» **TEXTE FOURNI**
....................
Le 16 octobre 1984, peu après 17h, le petit Grégory disparaît devant la maison de ses parents, Jean-Marie et Christine Villemin, à Lépanges-sur-Vologne (Vosges). Le garçonnet, né en août 1980, est âgé de quatre ans et demi. Les gendarmes sont immédiatement prévenus de sa disparition. Ils fouillent le village sans le retrouver. À la nuit tombée, il s’approchent de la rivière de la Vologne dans le bourg de Docelles, à sept kilomètres en aval de Lépanges. Vers 21h15, ils retrouvent son corps. L’enfant est habillé, échoué sur un barrage, dans l’eau froide, ligoté des pieds à la tête avec une cordelette. Son bonnet est rabaissé sur son visage. Il a l’air de dormir. Il n’a pas de traces de coups.
Le crime est revendiqué au téléphone une demi-heure à peine après la disparition, vers 17h30, au domicile de Michel Villemin, l’un de frères de Jean-Marie. Une voix rauque revendique le crime et lui annonce que l’enfant a été enlevé puis jeté dans la Vologne.
L’affaire fait la une de la presse locale. C’est l’émotion générale. Le père de l’enfant fait part de ses soupçons : « J’ai une petite idée, mais je la garde…. Je connais l’assassin de mon fils… ». Au matin du 17 octobre, il a reçu une lettre anonyme postée la veille, à 17h15, à Lépanges : « J'espère que tu mourras de chagrin, le chef. Ce n'est pas ton argent qui pourra te redonner ton fils. Voilà ma vengeance, pauvre con. » C’est la deuxième revendication du crime de Grégory.
Cette lettre n’est pas la première qui soit adressée aux Villemin par le « corbeau ». Depuis mai 1981, la famille a reçu plus d’une centaine d’appels anonymes. D’abord, il s’agit de la voix étrange d’une femme qui fredonne une chanson, puis, à partir de novembre de la même année, de la voix déformée d’un homme. Les appels anonymes cessent en mai 1983 - jusqu’au jour du drame.
La famille a également reçu trois lettres anonymes l’année précédant le crime. Cela a commencé avec un mot glissé dans les volets de la maison des Villemin : « Je vous ferez (sic) votre peau à la famille Villemin. » Puis c’est au tour des grands-parents de Grégory de recevoir deux lettres adressant des menaces au « Chef » et à sa « petite famille ». Sans doute les Villemin ont-ils fait des envieux. Peut-être aussi cette affaire cache-t-elle un secret de famille…
Sur le terrain, les gendarmes, conduits par le capitaine Étienne Sesmat, cherchent des indices. Leur enquête est d’autant plus difficile qu’il n’y a pas de témoin de l’enlèvement. L’enfant jouait seul sur un tas de gravier devant la maison, tandis que sa mère, à l’intérieur, repassait du linge en écoutant la radio.
....................
» **EXTRAITS DE DONNÉES**
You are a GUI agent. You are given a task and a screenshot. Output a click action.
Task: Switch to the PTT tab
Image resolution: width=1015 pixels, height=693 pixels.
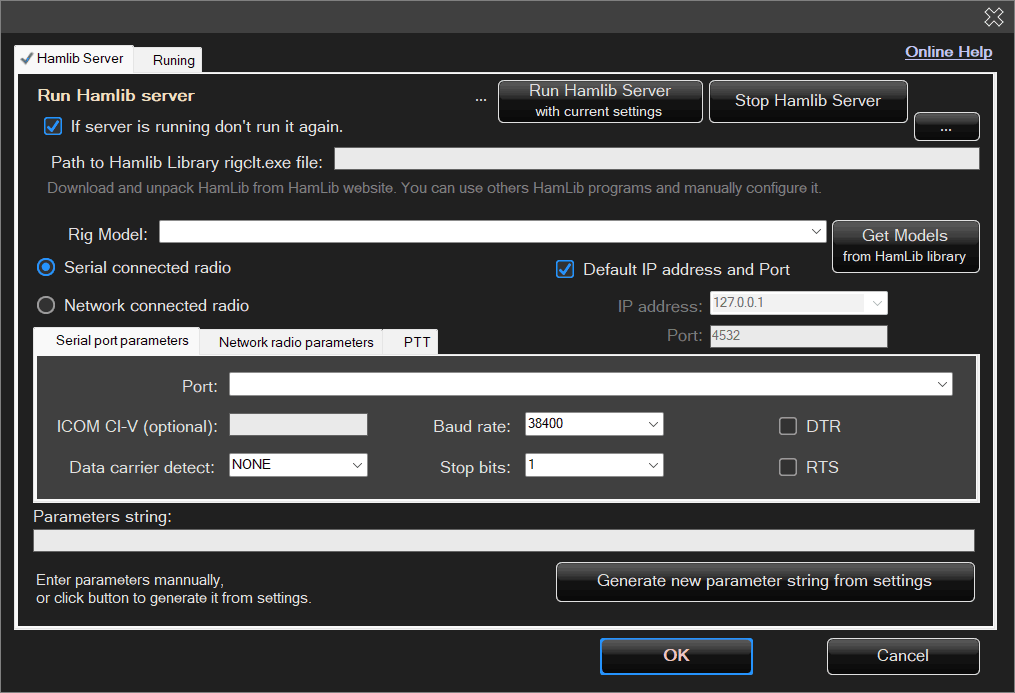click(x=416, y=342)
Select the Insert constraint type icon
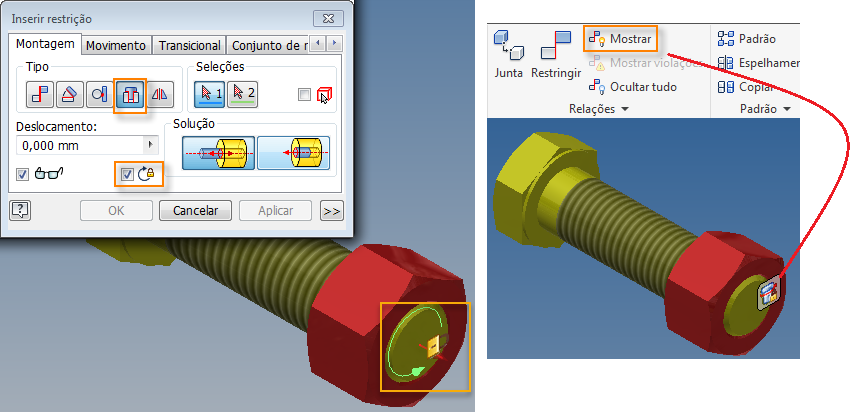The width and height of the screenshot is (867, 412). pyautogui.click(x=130, y=95)
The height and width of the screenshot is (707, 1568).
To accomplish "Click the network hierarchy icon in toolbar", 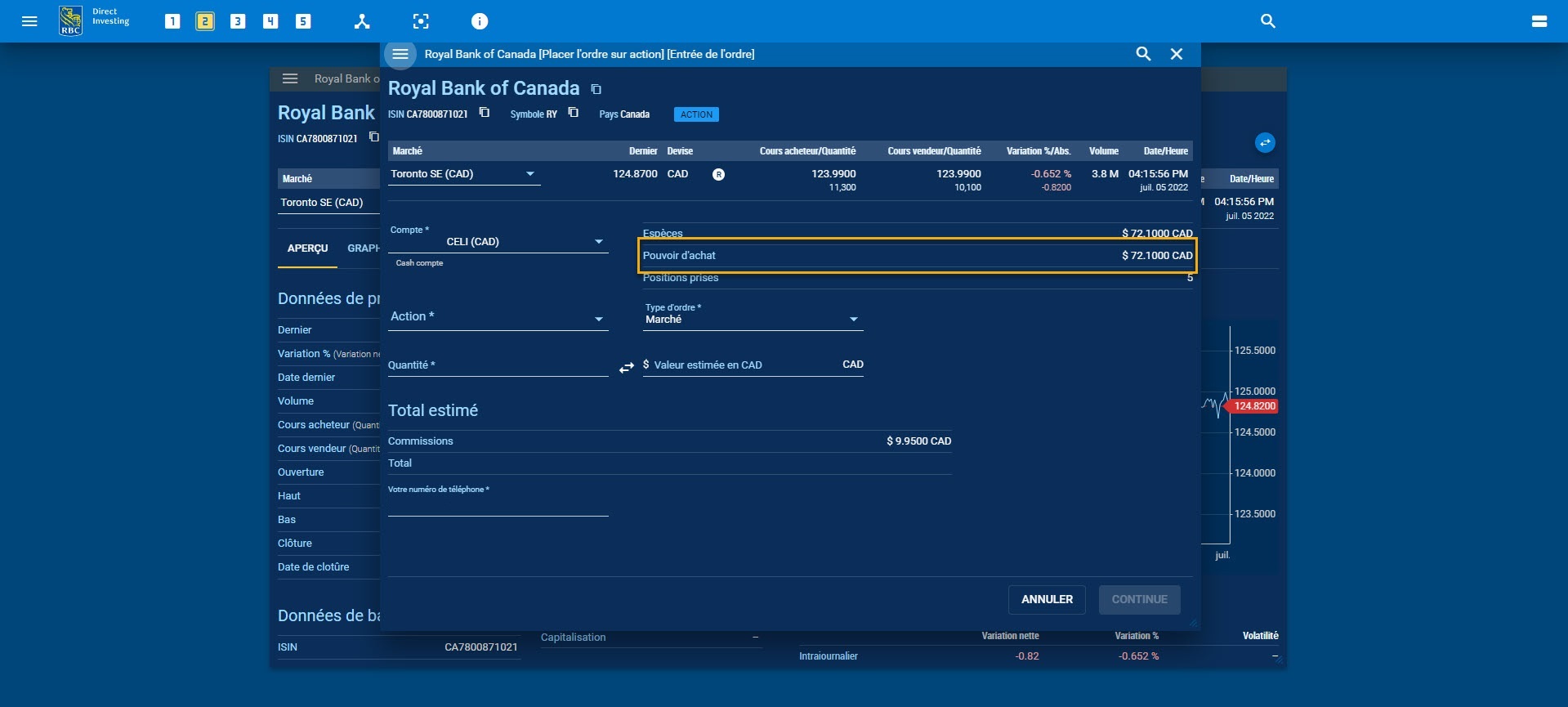I will tap(362, 21).
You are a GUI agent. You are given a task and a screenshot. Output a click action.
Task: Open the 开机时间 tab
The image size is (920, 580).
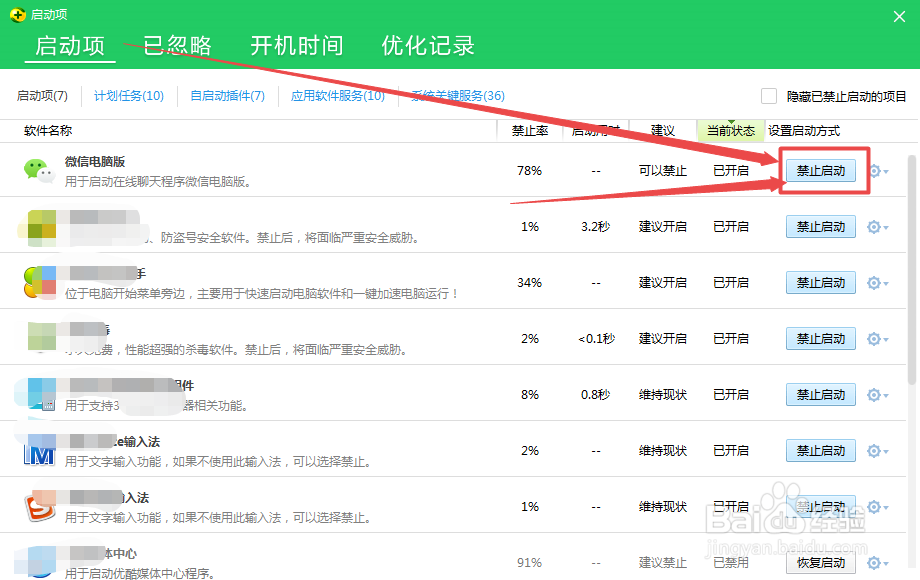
....................
» **ACTIONS DEMANDÉES**
- a) Pour chaque affirmation ci-dessous, dites si elle concorde avec le texte fourni, répondez par oui ou par non et citez mot pour mot les termes du texte qui tranchent. (i) L'appel revendiquant le crime a été reçu chez Michel Villemin. (ii) Les appels anonymes ont commencé en novembre 1981. (iii) Un témoin a assisté à l'enlèvement de l'enfant.
- b) Extrayez du texte fourni, s'il vous plaît, le passage qui s'ouvre sur les mots « L’affaire fait la » et se ferme sur « jour du drame. », sans rien y changer.

» **RÉPONSES AUX TÂCHES**
- a)
(i) Oui : « au domicile de Michel Villemin ».
(ii) Non : « Depuis mai 1981, la famille a reçu plus d’une centaine d’appels anonymes. »
(iii) Non : « il n’y a pas de témoin de l’enlèvement ».

- b)
L’affaire fait la une de la presse locale. C’est l’émotion générale. Le père de l’enfant fait part de ses soupçons : « J’ai une petite idée, mais je la garde…. Je connais l’assassin de mon fils… ». Au matin du 17 octobre, il a reçu une lettre anonyme postée la veille, à 17h15, à Lépanges : « J'espère que tu mourras de chagrin, le chef. Ce n'est pas ton argent qui pourra te redonner ton fils. Voilà ma vengeance, pauvre con. » C’est la deuxième revendication du crime de Grégory.
Cette lettre n’est pas la première qui soit adressée aux Villemin par le « corbeau ». Depuis mai 1981, la famille a reçu plus d’une centaine d’appels anonymes. D’abord, il s’agit de la voix étrange d’une femme qui fredonne une chanson, puis, à partir de novembre de la même année, de la voix déformée d’un homme. Les appels anonymes cessent en mai 1983 - jusqu’au jour du drame.